**Work instruction**
Each entry below needs to be copied exactly, with nothing dropped.

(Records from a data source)
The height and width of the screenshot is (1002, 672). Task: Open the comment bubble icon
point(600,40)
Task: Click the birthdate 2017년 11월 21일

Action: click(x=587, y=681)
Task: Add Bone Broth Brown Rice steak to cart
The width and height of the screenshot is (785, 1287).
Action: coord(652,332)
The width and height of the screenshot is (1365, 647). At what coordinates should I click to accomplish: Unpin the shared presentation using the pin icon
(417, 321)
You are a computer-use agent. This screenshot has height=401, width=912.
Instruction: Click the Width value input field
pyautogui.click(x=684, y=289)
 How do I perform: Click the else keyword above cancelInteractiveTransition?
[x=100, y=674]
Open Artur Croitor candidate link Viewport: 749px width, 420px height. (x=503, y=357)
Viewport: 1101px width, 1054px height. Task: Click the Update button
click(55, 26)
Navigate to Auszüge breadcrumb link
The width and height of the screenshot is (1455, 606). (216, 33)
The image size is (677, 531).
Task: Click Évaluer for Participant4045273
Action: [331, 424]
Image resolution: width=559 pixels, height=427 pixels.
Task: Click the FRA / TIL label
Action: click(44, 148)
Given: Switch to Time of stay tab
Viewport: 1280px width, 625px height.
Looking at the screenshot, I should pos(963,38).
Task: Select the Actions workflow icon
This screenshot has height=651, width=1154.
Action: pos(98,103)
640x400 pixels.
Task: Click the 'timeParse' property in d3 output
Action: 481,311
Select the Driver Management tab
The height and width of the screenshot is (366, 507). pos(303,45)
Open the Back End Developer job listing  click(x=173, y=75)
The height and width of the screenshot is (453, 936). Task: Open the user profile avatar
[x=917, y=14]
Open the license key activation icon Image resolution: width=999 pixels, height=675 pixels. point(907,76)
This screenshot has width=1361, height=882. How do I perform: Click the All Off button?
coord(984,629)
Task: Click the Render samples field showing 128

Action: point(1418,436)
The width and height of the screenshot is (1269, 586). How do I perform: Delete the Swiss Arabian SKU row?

**Answer**
The height and width of the screenshot is (1002, 672). Task: Open the comment bubble icon
point(600,40)
Task: Click the birthdate 2017년 11월 21일

Action: click(x=587, y=681)
Task: Add Bone Broth Brown Rice steak to cart
The width and height of the screenshot is (785, 1287).
Action: coord(652,332)
The width and height of the screenshot is (1365, 647). At what coordinates should I click to accomplish: Unpin the shared presentation using the pin icon
(417, 321)
You are a computer-use agent. This screenshot has height=401, width=912.
Instruction: Click the Width value input field
pyautogui.click(x=684, y=289)
 How do I perform: Click the else keyword above cancelInteractiveTransition?
[x=100, y=674]
Open Artur Croitor candidate link Viewport: 749px width, 420px height. (x=503, y=357)
Viewport: 1101px width, 1054px height. Task: Click the Update button
click(55, 26)
Navigate to Auszüge breadcrumb link
The width and height of the screenshot is (1455, 606). (216, 33)
The image size is (677, 531).
Task: Click Évaluer for Participant4045273
Action: [331, 424]
Image resolution: width=559 pixels, height=427 pixels.
Task: Click the FRA / TIL label
Action: click(44, 148)
Given: Switch to Time of stay tab
Viewport: 1280px width, 625px height.
Looking at the screenshot, I should pos(963,38).
Task: Select the Actions workflow icon
This screenshot has height=651, width=1154.
Action: pos(98,103)
640x400 pixels.
Task: Click the 'timeParse' property in d3 output
Action: 481,311
Select the Driver Management tab
The height and width of the screenshot is (366, 507). pos(303,45)
Open the Back End Developer job listing  click(x=173, y=75)
The height and width of the screenshot is (453, 936). Task: Open the user profile avatar
[x=917, y=14]
Open the license key activation icon Image resolution: width=999 pixels, height=675 pixels. point(907,76)
This screenshot has width=1361, height=882. How do I perform: Click the All Off button?
coord(984,629)
Task: Click the Render samples field showing 128

Action: point(1418,436)
The width and height of the screenshot is (1269, 586). How do I perform: Delete the Swiss Arabian SKU row?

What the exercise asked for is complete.